O Alquimista da Inovação: uma receita forjada no interior, com trabalho e humanismo
Esta crónica foi escrita a bordo de um avião com destino a Copenhaga, enquanto bebia um café Delta, no dia do funeral do Comendador Rui Nabeiro.
Foi nesse momento que refleti no que teria contribuído mais para poder estar ali a beber aquele café: a composição do café ou o engenho do Homem? As duas têm o mesmo denominador comum: Manuel Rui Azinhais Nabeiro, o “Sr. Rui”.
A composição química do café transporta-nos para um universo rico em variedades, processos de torra e ingredientes, onde as variantes químicas são alinhadas com o propósito de proporcionar sabores equilibrados e procurados pelos clientes. A ciência do café há muito que tem um epicentro em Campo Maior, terra de forjada no trabalho, em que a investigação e inovação têm sido as chaves no posicionamento do maior grupo português deste sector: a Delta.
O peso de um grão de café é equivalente ao nível de responsabilidade que este grupo tem conseguido colocar no seu contexto, ecossistema ou meio, como que lhe quisermos chamar. Trabalhadores, clientes, fornecedores, consumidores, habitantes – aquilo que a teoria denomina como stakeolders – representa a arquitetura de valores com que o Sr. Rui montou uma empresa sustentável e que responde a todos os desafios dos mercados globais.
Se tivermos que estabelecer alguns ingredientes para a marca que este alquimista nos deixou poderíamos adiantar 3+1 (a que se podiam juntar muitos outros):
-De Campo Maior para o Mundo. O Sr. Rui desafiou com conhecimento empírico todas as principais teorias dos custos de contexto com a construção, manutenção e alargamento do centro de produção e decisão do grupo Delta em Campo Maior. Onde outros viram uma ameaça, ele viu sempre uma oportunidade de marcar a diferença e continuar a mudar a vida das pessoas da sua terra, de marcar a dinâmica da sua região. Se olharmos para o panorama empresarial produtivo nacional, a Delta é a principal empresa instalada junto à fronteira, naquele interior que para ele significava, já há muito tempo, a proximidade com o mercado espanhol e europeu.

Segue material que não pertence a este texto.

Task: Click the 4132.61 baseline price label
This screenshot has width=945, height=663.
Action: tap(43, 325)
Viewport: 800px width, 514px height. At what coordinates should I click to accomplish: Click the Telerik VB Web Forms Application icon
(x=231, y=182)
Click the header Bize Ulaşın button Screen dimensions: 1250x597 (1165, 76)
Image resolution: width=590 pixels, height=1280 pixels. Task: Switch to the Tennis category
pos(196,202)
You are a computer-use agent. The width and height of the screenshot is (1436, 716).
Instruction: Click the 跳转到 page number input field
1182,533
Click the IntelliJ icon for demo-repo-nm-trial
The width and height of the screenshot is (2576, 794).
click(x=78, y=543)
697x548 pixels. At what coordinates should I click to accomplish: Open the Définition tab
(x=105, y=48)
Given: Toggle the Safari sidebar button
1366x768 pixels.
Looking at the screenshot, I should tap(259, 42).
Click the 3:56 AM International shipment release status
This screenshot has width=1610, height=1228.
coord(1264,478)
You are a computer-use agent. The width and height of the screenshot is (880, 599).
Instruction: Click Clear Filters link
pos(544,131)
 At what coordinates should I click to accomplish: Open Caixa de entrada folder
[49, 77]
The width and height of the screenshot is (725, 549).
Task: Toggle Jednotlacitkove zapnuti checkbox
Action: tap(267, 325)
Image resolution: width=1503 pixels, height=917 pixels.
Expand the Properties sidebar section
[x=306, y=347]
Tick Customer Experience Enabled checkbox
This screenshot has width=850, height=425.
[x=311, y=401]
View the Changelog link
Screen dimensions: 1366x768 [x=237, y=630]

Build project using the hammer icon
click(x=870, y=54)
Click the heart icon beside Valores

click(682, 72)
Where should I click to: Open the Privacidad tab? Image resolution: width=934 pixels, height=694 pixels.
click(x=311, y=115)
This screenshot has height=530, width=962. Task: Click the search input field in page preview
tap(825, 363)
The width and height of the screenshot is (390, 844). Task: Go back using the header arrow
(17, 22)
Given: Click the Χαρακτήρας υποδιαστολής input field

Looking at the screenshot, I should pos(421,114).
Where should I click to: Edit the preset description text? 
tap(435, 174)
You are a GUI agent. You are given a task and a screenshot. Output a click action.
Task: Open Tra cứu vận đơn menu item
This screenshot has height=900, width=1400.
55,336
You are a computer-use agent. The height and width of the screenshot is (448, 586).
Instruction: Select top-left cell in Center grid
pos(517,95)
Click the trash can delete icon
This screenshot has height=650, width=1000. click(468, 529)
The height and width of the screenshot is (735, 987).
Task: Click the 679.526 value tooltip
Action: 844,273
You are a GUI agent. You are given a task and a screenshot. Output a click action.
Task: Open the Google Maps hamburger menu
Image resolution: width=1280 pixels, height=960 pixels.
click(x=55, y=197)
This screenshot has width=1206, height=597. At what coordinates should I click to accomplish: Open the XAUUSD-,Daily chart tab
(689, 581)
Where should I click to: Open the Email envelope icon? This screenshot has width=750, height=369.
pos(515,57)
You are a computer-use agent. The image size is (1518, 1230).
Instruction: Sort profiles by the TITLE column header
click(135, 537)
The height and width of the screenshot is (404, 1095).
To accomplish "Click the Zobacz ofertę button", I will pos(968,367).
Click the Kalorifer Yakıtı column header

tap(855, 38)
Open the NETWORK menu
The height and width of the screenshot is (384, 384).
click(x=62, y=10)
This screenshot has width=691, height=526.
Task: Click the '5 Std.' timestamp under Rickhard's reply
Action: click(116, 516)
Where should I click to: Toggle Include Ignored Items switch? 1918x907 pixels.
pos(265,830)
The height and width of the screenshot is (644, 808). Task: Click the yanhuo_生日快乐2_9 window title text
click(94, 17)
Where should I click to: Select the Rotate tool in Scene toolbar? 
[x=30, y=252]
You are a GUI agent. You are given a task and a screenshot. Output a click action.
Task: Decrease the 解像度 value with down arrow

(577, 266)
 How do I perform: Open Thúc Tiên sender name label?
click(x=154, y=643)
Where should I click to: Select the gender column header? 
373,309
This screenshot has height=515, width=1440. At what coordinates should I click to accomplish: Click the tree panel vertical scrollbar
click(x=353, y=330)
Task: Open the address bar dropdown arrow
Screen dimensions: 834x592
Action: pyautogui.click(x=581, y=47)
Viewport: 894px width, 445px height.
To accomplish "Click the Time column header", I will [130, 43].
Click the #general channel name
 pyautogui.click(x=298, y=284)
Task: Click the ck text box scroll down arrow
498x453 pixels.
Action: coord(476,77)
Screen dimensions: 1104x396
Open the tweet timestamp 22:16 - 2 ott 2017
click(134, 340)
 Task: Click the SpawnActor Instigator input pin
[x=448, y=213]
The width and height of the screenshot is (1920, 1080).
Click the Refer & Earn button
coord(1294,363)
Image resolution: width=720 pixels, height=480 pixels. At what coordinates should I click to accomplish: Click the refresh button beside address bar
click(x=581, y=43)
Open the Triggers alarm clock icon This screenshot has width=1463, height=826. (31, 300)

-O respeito e valorização da força de trabalho. Na nova vaga da gestão, os trabalhadores sofreram uma mutação, passando a colaboradores e com isso houve uma reconfiguração cosmética das relações de trabalho. Como tão bem reconhecia recentemente José Teixeira – Presidente do Grupo DST ao Expresso: “colaborador é uma designação que se inventou para retirar valor ao trabalho”. O Sr. Rui sempre reconheceu valor ao trabalho porque ele próprio trabalhou desde cedo, numa terra, à época, pobre e sem oportunidades. O valor dado ao trabalho foi sempre uma imagem de marca que caracterizou o Grupo Delta.
-O humanismo como forma de vida. Mudar o mundo está nas nossas mãos e nos nossos comportamentos, quem o provou foi o Sr. Rui, que ao longo da sua vida alimentou sorrisos – com a compartição de inumeras próteses dentárias e tendo alimentado muitas mesas – sendo sempre um agente ativo no combate à pobreza e alimentou também o tecido associativo - todo o tipo de associativismo teve sempre na Delta uma porta aberta e um apoio possível.
-O segredo do alquimista: a inquietação, a inovação. O Sr. Rui contrariou a tendência de muitas empresas de média e grande dimensão, em que crescer, estabilizar e gozar esse sucesso é o ciclo de vida normal e apetecível. Ele, como alquimista que era, estabeleceu uma receita diferente baseada no risco, no progresso e, também, na confiança. A Delta é a empresa com maior número de patentes da região Alentejo, só este indicador é bastante revelador da aposta no conhecimento e no inconformismo com querer sempre superar aquilo que se tem. Mas o Sr. Rui conseguiu fazer isto de uma forma magistral, mantendo sempre a receita original: a ligação ao território, a valorização dos trabalhadores e um lado humano na gestão.
Terminei o meu café. Mas sei que ele vai continuar a estar cheio em muitos outros sítios, em muitas outras geografias, porque o Sr. Rui também deixou aprendizes, preparou o futuro e, arrisco-me a dizer, deixou uma receita que se vai tornar eterna.
Eu fui um daqueles que teve o privilégio de privar com este alquimista dos valores e dos sonhos.